* [PROBLEM DETAILS] When you return the entries, keep every word and mark exactly as it is.

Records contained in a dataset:
━━━━━━━━━━━━━━━━━━━━━━━━━━━━━━

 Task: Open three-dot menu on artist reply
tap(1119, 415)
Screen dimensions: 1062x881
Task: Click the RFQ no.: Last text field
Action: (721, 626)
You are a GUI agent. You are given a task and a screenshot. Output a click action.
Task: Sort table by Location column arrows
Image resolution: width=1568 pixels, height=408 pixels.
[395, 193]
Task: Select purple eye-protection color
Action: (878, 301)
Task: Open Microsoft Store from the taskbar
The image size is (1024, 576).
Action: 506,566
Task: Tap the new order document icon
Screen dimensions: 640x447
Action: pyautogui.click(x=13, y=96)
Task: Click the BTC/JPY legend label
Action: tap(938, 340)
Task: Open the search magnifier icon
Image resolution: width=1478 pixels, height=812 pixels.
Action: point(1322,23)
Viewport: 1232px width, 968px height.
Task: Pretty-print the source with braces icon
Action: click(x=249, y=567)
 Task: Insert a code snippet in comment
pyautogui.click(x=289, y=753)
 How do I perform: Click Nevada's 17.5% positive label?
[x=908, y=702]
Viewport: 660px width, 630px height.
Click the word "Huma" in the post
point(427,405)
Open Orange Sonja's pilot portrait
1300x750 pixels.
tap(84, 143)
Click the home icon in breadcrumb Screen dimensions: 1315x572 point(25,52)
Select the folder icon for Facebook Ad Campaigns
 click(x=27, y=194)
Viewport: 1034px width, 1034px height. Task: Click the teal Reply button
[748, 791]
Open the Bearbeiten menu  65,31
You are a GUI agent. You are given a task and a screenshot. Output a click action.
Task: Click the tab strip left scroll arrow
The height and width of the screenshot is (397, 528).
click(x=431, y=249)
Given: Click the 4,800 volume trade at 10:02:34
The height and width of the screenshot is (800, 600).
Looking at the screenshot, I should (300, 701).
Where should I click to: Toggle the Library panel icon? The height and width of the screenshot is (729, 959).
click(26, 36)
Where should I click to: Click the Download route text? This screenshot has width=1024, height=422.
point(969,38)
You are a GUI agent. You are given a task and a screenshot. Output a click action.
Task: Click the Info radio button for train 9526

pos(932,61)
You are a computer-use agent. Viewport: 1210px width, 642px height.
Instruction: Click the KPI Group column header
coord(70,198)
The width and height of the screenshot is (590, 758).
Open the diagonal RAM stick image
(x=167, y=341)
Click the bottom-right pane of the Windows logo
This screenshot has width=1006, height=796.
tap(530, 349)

━━━━━━━━━━━━━━━━━━━━━━━━━━━━━━

* [ANSWER TO THIS EXERCISE]
 Task: Open three-dot menu on artist reply
tap(1119, 415)
Screen dimensions: 1062x881
Task: Click the RFQ no.: Last text field
Action: (721, 626)
You are a GUI agent. You are given a task and a screenshot. Output a click action.
Task: Sort table by Location column arrows
Image resolution: width=1568 pixels, height=408 pixels.
[395, 193]
Task: Select purple eye-protection color
Action: (878, 301)
Task: Open Microsoft Store from the taskbar
The image size is (1024, 576).
Action: 506,566
Task: Tap the new order document icon
Screen dimensions: 640x447
Action: pyautogui.click(x=13, y=96)
Task: Click the BTC/JPY legend label
Action: tap(938, 340)
Task: Open the search magnifier icon
Image resolution: width=1478 pixels, height=812 pixels.
Action: point(1322,23)
Viewport: 1232px width, 968px height.
Task: Pretty-print the source with braces icon
Action: click(x=249, y=567)
 Task: Insert a code snippet in comment
pyautogui.click(x=289, y=753)
 How do I perform: Click Nevada's 17.5% positive label?
[x=908, y=702]
Viewport: 660px width, 630px height.
Click the word "Huma" in the post
point(427,405)
Open Orange Sonja's pilot portrait
1300x750 pixels.
tap(84, 143)
Click the home icon in breadcrumb Screen dimensions: 1315x572 point(25,52)
Select the folder icon for Facebook Ad Campaigns
 click(x=27, y=194)
Viewport: 1034px width, 1034px height. Task: Click the teal Reply button
[748, 791]
Open the Bearbeiten menu  65,31
You are a GUI agent. You are given a task and a screenshot. Output a click action.
Task: Click the tab strip left scroll arrow
The height and width of the screenshot is (397, 528).
click(x=431, y=249)
Given: Click the 4,800 volume trade at 10:02:34
The height and width of the screenshot is (800, 600).
Looking at the screenshot, I should (300, 701).
Where should I click to: Toggle the Library panel icon? The height and width of the screenshot is (729, 959).
click(26, 36)
Where should I click to: Click the Download route text? This screenshot has width=1024, height=422.
point(969,38)
You are a GUI agent. You are given a task and a screenshot. Output a click action.
Task: Click the Info radio button for train 9526

pos(932,61)
You are a computer-use agent. Viewport: 1210px width, 642px height.
Instruction: Click the KPI Group column header
coord(70,198)
The width and height of the screenshot is (590, 758).
Open the diagonal RAM stick image
(x=167, y=341)
Click the bottom-right pane of the Windows logo
This screenshot has width=1006, height=796.
tap(530, 349)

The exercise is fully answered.